**Problem**
Could you format every line of the entries below as a numbered list, dropping the blank lines?

— Start Recorded information —

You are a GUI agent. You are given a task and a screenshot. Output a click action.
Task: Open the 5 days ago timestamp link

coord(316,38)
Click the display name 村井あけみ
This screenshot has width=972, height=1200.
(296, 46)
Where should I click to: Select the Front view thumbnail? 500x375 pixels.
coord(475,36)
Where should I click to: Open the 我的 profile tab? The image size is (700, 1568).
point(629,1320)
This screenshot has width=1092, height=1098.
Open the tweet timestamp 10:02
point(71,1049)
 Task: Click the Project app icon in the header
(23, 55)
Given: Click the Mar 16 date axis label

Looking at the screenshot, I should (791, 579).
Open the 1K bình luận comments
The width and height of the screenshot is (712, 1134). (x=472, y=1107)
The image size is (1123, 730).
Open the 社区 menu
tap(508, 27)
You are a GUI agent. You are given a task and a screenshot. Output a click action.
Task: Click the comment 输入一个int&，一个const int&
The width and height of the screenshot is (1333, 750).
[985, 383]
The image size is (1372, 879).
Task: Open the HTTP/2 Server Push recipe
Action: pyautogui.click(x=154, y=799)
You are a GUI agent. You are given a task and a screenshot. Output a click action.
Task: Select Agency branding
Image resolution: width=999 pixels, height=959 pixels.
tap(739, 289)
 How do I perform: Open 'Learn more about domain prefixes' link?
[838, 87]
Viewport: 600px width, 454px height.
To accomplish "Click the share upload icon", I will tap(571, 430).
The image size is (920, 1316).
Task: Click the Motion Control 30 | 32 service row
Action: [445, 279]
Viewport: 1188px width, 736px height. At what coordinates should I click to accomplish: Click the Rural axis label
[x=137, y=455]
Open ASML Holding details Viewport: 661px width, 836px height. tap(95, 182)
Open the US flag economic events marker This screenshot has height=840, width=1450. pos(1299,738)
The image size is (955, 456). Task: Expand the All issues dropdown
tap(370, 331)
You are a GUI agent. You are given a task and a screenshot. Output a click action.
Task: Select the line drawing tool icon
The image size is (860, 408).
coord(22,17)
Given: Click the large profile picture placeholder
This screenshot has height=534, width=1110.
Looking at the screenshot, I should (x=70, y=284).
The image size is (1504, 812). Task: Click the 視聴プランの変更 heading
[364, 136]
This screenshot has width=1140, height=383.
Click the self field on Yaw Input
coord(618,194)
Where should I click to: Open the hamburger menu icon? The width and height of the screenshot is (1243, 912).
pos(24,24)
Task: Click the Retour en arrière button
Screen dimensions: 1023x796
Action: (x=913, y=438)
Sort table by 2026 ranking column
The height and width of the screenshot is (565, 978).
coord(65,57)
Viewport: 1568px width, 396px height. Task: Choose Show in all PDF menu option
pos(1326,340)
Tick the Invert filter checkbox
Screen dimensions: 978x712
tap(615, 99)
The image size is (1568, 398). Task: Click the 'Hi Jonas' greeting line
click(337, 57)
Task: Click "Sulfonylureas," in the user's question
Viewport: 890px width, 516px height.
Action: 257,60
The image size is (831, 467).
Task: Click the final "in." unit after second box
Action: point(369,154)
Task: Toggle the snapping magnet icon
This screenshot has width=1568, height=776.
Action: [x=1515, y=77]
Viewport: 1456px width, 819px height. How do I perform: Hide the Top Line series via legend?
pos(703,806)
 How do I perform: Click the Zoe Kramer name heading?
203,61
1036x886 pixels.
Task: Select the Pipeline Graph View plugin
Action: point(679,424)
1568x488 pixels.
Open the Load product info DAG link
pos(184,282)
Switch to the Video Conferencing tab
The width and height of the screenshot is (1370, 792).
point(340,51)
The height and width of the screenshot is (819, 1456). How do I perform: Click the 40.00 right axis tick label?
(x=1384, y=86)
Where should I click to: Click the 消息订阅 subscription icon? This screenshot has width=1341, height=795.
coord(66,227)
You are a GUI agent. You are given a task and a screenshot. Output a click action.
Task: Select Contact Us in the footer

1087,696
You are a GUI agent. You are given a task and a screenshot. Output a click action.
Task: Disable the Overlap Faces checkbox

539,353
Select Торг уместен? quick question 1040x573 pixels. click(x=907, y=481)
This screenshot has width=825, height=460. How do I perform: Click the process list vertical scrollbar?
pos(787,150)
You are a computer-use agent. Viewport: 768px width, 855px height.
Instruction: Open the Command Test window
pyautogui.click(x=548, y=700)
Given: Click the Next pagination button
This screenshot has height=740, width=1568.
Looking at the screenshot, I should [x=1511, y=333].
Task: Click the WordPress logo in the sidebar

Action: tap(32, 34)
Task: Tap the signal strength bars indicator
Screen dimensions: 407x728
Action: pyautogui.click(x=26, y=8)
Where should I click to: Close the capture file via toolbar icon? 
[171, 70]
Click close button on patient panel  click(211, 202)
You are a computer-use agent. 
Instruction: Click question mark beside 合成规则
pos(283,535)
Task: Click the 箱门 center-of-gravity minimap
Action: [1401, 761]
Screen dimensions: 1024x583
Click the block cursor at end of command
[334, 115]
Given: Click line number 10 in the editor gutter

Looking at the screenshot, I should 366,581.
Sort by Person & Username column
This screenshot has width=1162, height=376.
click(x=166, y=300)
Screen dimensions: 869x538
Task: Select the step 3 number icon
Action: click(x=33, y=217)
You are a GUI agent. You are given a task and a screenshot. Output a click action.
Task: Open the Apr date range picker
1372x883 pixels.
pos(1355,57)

— End Recorded information —

**Answer**
1. You are a GUI agent. You are given a task and a screenshot. Output a click action.
2. Task: Open the 5 days ago timestamp link
3. coord(316,38)
4. Click the display name 村井あけみ
5. This screenshot has width=972, height=1200.
6. (296, 46)
7. Where should I click to: Select the Front view thumbnail? 500x375 pixels.
8. coord(475,36)
9. Where should I click to: Open the 我的 profile tab? The image size is (700, 1568).
10. point(629,1320)
11. This screenshot has width=1092, height=1098.
12. Open the tweet timestamp 10:02
13. point(71,1049)
14.  Task: Click the Project app icon in the header
15. (23, 55)
16. Given: Click the Mar 16 date axis label
17. Looking at the screenshot, I should (791, 579).
18. Open the 1K bình luận comments
19. The width and height of the screenshot is (712, 1134). (x=472, y=1107)
20. The image size is (1123, 730).
21. Open the 社区 menu
22. tap(508, 27)
23. You are a GUI agent. You are given a task and a screenshot. Output a click action.
24. Task: Click the comment 输入一个int&，一个const int&
25. The width and height of the screenshot is (1333, 750).
26. [985, 383]
27. The image size is (1372, 879).
28. Task: Open the HTTP/2 Server Push recipe
29. Action: pyautogui.click(x=154, y=799)
30. You are a GUI agent. You are given a task and a screenshot. Output a click action.
31. Task: Select Agency branding
32. Image resolution: width=999 pixels, height=959 pixels.
33. tap(739, 289)
34.  How do I perform: Open 'Learn more about domain prefixes' link?
35. [838, 87]
36. Viewport: 600px width, 454px height.
37. To accomplish "Click the share upload icon", I will tap(571, 430).
38. The image size is (920, 1316).
39. Task: Click the Motion Control 30 | 32 service row
40. Action: [445, 279]
41. Viewport: 1188px width, 736px height. At what coordinates should I click to accomplish: Click the Rural axis label
42. [x=137, y=455]
43. Open ASML Holding details Viewport: 661px width, 836px height. tap(95, 182)
44. Open the US flag economic events marker This screenshot has height=840, width=1450. pos(1299,738)
45. The image size is (955, 456). Task: Expand the All issues dropdown
46. tap(370, 331)
47. You are a GUI agent. You are given a task and a screenshot. Output a click action.
48. Task: Select the line drawing tool icon
49. The image size is (860, 408).
50. coord(22,17)
51. Given: Click the large profile picture placeholder
52. This screenshot has height=534, width=1110.
53. Looking at the screenshot, I should (x=70, y=284).
54. The image size is (1504, 812). Task: Click the 視聴プランの変更 heading
55. [364, 136]
56. This screenshot has width=1140, height=383.
57. Click the self field on Yaw Input
58. coord(618,194)
59. Where should I click to: Open the hamburger menu icon? The width and height of the screenshot is (1243, 912).
60. pos(24,24)
61. Task: Click the Retour en arrière button
62. Screen dimensions: 1023x796
63. Action: (x=913, y=438)
64. Sort table by 2026 ranking column
65. The height and width of the screenshot is (565, 978).
66. coord(65,57)
67. Viewport: 1568px width, 396px height. Task: Choose Show in all PDF menu option
68. pos(1326,340)
69. Tick the Invert filter checkbox
70. Screen dimensions: 978x712
71. tap(615, 99)
72. The image size is (1568, 398). Task: Click the 'Hi Jonas' greeting line
73. click(337, 57)
74. Task: Click "Sulfonylureas," in the user's question
75. Viewport: 890px width, 516px height.
76. Action: 257,60
77. The image size is (831, 467).
78. Task: Click the final "in." unit after second box
79. Action: point(369,154)
80. Task: Toggle the snapping magnet icon
81. This screenshot has width=1568, height=776.
82. Action: [x=1515, y=77]
83. Viewport: 1456px width, 819px height. How do I perform: Hide the Top Line series via legend?
84. pos(703,806)
85.  How do I perform: Click the Zoe Kramer name heading?
86. 203,61
87. 1036x886 pixels.
88. Task: Select the Pipeline Graph View plugin
89. Action: point(679,424)
90. 1568x488 pixels.
91. Open the Load product info DAG link
92. pos(184,282)
93. Switch to the Video Conferencing tab
94. The width and height of the screenshot is (1370, 792).
95. point(340,51)
96. The height and width of the screenshot is (819, 1456). How do I perform: Click the 40.00 right axis tick label?
97. (x=1384, y=86)
98. Where should I click to: Click the 消息订阅 subscription icon? This screenshot has width=1341, height=795.
99. coord(66,227)
100. You are a GUI agent. You are given a task and a screenshot. Output a click action.
101. Task: Select Contact Us in the footer
102. 1087,696
103. You are a GUI agent. You are given a task and a screenshot. Output a click action.
104. Task: Disable the Overlap Faces checkbox
105. 539,353
106. Select Торг уместен? quick question 1040x573 pixels. click(x=907, y=481)
107. This screenshot has width=825, height=460. How do I perform: Click the process list vertical scrollbar?
108. pos(787,150)
109. You are a computer-use agent. Viewport: 768px width, 855px height.
110. Instruction: Open the Command Test window
111. pyautogui.click(x=548, y=700)
112. Given: Click the Next pagination button
113. This screenshot has height=740, width=1568.
114. Looking at the screenshot, I should [x=1511, y=333].
115. Task: Click the WordPress logo in the sidebar
116. Action: tap(32, 34)
117. Task: Tap the signal strength bars indicator
118. Screen dimensions: 407x728
119. Action: pyautogui.click(x=26, y=8)
120. Where should I click to: Close the capture file via toolbar icon? 
121. [171, 70]
122. Click close button on patient panel  click(211, 202)
123. You are a computer-use agent. 
124. Instruction: Click question mark beside 合成规则
125. pos(283,535)
126. Task: Click the 箱门 center-of-gravity minimap
127. Action: [1401, 761]
128. Screen dimensions: 1024x583
129. Click the block cursor at end of command
130. [334, 115]
131. Given: Click line number 10 in the editor gutter
132. Looking at the screenshot, I should 366,581.
133. Sort by Person & Username column
134. This screenshot has width=1162, height=376.
135. click(x=166, y=300)
136. Screen dimensions: 869x538
137. Task: Select the step 3 number icon
138. Action: click(x=33, y=217)
139. You are a GUI agent. You are given a task and a screenshot. Output a click action.
140. Task: Open the Apr date range picker
141. 1372x883 pixels.
142. pos(1355,57)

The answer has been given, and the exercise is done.